TEXT TO READ —
--------------------
In recent years the people working in computability theory have produced a surge that resulted in rapid progress in our understanding of even the most basic notions, and in the solution of old open questions. This progress has changed and is still changing the landscape and opened up new avenues of research. An evidence of this activity has been the publication of two new books in the area, and the new edition of an already classical one.

*Algorithmic Randomness and Complexity,*R. Downey and D. Hirschfeldt, Theory and Applications of Computability, Springer, 2010.*Computability and Randomness,*A. Nies, Oxford University Press, 2009.*An Introduction to Kolmogorov Complexity and Its Applications,*M. Li and P. Vitanyi. Third Edition, Springer Verlag, 2008.

Additionally, two of the proposers have been invited to the *International Congress of Mathematicians* to speak on algorithmic randomness, and a number of special issues of Computer Science Journals have been devoted to this area.
--------------------
DATA EXCERPT —
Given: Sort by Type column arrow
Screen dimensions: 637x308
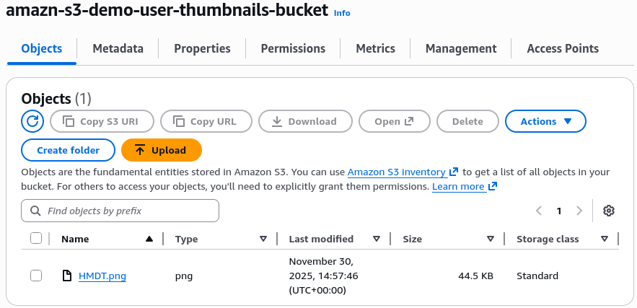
--------------------
SET OF TASKS —
a) Summarize the text on computability theory in two sentences.
b) Transcribe the text on computability theory from "Additionally, two of" to "to this area.".
The data have no role in this exercise.

SOLUTIONS TO THE EXERCISE —
a) Recent work in computability theory has produced rapid progress in understanding basic notions, solved old open questions, and opened new avenues of research. Evidence of this activity includes two new books and a new edition of a classical one, invitations for two of the proposers to speak on algorithmic randomness at the International Congress of Mathematicians, and several special issues of computer science journals devoted to the area.

b)
Additionally, two of the proposers have been invited to the *International Congress of Mathematicians* to speak on algorithmic randomness, and a number of special issues of Computer Science Journals have been devoted to this area.